- [Consigne] Recopiez mot pour mot, dans l'extrait choisi ci-dessous, le passage qui s'ouvre sur les mots contenant « Dans les pages » et se termine par « que l’on pense. ».

- [Extrait choisi]
--------
Littérature, Sexualité

Dr Zilbergeld et les céréales de l’abstinence

Dans les pages de ce blogue, je vous parlerai souvent d’un ouvrage que je fréquente en guise de cours de préparation au mariage. The New Male Sexuality a transformé ma vie. Avant d’en commencer la lecture, je n’avais qu’une vague idée de ce qu’était un homme. Depuis que je fréquente Dr. Zilbergeld, j’en apprends à chaque semaine sur le sexe fort. Conçu comme un guide de la sexualité masculine, il comporte les préceptes d’un psychologue qui suit des hommes en thérapie depuis plusieurs décennies, à un vaste panorama d’expériences, de questions, de remarques sur ce que pensent les hommes, ce qu’ils attendent de la sexualité, comment ils fonctionnent sur le plan physiologique et sur les défis qu’ils doivent surmonter à chaque étape de leur vie. Et c’est à la fois plus complexe et plus simple que l’on pense.
--------
- [Données fournies]
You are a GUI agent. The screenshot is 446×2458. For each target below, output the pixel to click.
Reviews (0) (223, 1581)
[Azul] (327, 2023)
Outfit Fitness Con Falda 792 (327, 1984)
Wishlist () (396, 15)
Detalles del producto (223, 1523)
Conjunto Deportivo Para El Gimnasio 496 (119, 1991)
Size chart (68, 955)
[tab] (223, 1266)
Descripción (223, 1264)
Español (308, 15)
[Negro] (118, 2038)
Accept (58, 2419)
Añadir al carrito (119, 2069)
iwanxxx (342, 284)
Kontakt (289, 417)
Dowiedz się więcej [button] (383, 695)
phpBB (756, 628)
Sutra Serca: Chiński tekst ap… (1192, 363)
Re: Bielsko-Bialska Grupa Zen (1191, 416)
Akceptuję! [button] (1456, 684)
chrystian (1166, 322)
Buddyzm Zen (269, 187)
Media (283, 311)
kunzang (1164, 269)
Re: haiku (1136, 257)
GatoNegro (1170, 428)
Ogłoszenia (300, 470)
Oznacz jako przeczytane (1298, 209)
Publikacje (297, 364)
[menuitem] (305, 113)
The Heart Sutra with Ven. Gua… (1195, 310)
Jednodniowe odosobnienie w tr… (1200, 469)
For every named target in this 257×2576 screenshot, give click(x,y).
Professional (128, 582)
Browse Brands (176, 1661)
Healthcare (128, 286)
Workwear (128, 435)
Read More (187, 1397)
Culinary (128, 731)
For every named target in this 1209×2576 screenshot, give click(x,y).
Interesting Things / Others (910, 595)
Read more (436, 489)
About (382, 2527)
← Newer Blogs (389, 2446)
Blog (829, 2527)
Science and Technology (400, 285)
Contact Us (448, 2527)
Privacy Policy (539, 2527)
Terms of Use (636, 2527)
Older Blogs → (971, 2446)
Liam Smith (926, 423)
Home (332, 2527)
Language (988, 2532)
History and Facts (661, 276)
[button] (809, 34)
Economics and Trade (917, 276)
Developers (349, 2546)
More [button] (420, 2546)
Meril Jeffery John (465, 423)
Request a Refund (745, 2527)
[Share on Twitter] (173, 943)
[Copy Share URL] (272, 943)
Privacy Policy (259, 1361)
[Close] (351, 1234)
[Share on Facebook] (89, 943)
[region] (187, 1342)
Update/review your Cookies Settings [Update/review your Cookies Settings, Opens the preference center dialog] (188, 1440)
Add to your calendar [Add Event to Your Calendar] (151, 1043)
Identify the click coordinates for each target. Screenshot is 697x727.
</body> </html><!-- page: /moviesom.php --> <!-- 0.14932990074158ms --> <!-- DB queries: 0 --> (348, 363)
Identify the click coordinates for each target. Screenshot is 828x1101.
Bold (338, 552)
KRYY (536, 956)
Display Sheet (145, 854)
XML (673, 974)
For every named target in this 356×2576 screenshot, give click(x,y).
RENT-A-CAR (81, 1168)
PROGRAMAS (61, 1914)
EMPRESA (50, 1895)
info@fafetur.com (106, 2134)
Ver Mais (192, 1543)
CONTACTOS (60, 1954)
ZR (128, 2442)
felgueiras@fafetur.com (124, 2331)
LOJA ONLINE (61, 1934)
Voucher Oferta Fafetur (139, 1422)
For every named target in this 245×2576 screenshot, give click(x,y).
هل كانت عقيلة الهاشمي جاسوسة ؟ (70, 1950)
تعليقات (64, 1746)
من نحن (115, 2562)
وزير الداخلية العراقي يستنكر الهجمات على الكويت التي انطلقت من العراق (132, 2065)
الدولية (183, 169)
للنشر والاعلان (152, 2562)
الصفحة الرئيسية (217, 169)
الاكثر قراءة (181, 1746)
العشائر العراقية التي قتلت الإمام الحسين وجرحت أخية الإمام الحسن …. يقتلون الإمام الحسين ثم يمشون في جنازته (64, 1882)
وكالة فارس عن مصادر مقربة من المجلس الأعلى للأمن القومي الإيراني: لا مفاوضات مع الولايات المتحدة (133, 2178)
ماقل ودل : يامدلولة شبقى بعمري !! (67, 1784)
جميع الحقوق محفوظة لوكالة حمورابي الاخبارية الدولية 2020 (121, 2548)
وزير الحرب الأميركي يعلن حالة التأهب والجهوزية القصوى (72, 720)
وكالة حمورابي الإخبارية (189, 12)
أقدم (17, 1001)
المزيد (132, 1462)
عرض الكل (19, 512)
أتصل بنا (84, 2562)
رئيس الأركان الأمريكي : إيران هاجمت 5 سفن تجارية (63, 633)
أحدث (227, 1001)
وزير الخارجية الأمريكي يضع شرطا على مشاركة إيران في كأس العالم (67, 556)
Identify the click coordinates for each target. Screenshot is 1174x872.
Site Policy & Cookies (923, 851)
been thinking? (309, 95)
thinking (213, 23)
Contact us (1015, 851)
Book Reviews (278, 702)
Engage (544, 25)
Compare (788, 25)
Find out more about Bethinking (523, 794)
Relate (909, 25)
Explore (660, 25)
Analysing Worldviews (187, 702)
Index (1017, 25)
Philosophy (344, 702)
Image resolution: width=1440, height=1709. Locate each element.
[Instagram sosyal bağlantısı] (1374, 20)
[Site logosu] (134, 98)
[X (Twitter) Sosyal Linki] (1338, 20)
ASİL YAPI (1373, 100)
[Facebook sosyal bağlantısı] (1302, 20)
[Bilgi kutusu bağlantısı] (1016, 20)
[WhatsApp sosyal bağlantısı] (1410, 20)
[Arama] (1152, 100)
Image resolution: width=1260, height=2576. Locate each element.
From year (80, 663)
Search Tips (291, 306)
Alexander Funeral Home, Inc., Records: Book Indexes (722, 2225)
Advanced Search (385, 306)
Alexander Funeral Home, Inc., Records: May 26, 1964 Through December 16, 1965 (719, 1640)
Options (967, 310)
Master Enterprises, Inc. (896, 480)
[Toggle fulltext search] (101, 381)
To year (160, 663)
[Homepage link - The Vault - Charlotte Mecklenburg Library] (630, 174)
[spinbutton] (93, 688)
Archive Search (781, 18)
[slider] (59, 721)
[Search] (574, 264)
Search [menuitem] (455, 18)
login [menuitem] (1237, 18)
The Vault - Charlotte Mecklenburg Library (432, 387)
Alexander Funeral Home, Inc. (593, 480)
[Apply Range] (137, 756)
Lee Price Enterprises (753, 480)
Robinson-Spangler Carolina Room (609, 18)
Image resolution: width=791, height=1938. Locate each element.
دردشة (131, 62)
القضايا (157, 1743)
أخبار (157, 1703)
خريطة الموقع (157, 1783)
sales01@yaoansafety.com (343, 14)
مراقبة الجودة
--------
- [Réponse finale]
Dans les pages de ce blogue, je vous parlerai souvent d’un ouvrage que je fréquente en guise de cours de préparation au mariage. The New Male Sexuality a transformé ma vie. Avant d’en commencer la lecture, je n’avais qu’une vague idée de ce qu’était un homme. Depuis que je fréquente Dr. Zilbergeld, j’en apprends à chaque semaine sur le sexe fort. Conçu comme un guide de la sexualité masculine, il comporte les préceptes d’un psychologue qui suit des hommes en thérapie depuis plusieurs décennies, à un vaste panorama d’expériences, de questions, de remarques sur ce que pensent les hommes, ce qu’ils attendent de la sexualité, comment ils fonctionnent sur le plan physiologique et sur les défis qu’ils doivent surmonter à chaque étape de leur vie. Et c’est à la fois plus complexe et plus simple que l’on pense.